It was salutary for a crime writer to have something like this happen almost literally on his doorstep and obviously gave pause for thought. I suppose the first question is whether it is right to write murder stories for entertainment and profit. It is debatable. The incident was deeply shocking and upsetting in real life and yet, in fiction, we can seem to make light of such things. Another issue, interesting for a writer and perhaps especially a crime writer was the nature of friendship and community. One friend who spoke at the party has known me since we met at prep school in 1952 ; other friendships were only a year or so old. It was interesting to consider the relative values of these relationships – and good material for future books. Present ones too because in so far as “Death and the Visiting Fellow”, the next whodunit, is “about” anything it is about the nature of longstanding friendship. Is it always what it seems? Is longevity better than novelty? Discuss!

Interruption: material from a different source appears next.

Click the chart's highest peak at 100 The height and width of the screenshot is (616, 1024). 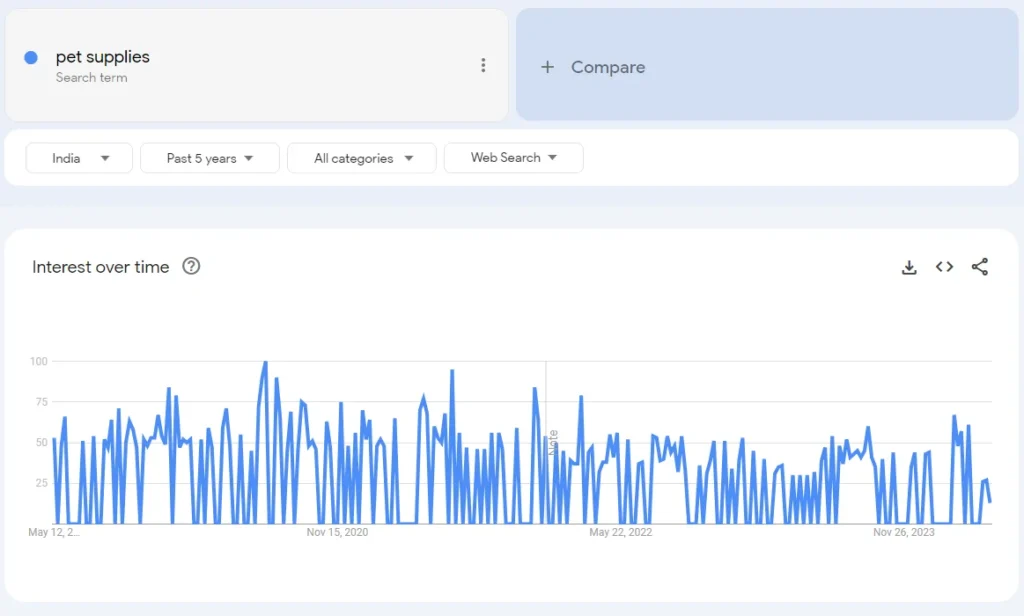(265, 363)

Most of my time recently has been a struggle to finish the next whodunit and to organise new projects with publishers. I had a fascinating day in Oxford with a publisher friend. We were reading through letters written by a former tutor of mine  which are now in the archives at the Bodleian Library and Balliol and Merton. The tutor, who died, a few years ago became a close friend and wrote wonderful and voluminous letters. Naturally they were private at the time though I often thought he had an eye open for eventual publication. Reading through them, some of them in the Bodleian written to me more than thirty years ago, made me think even more about the nature of friendship.

And “blogging” too! 



Tim Heald

February 2004                  

NB  Doctor Tudor Cornwall, the central character in "Death and the Visiting Fellow", mentioned above,  is introduced in Tim's recent short story reproduced here in full:  "Crime in Store"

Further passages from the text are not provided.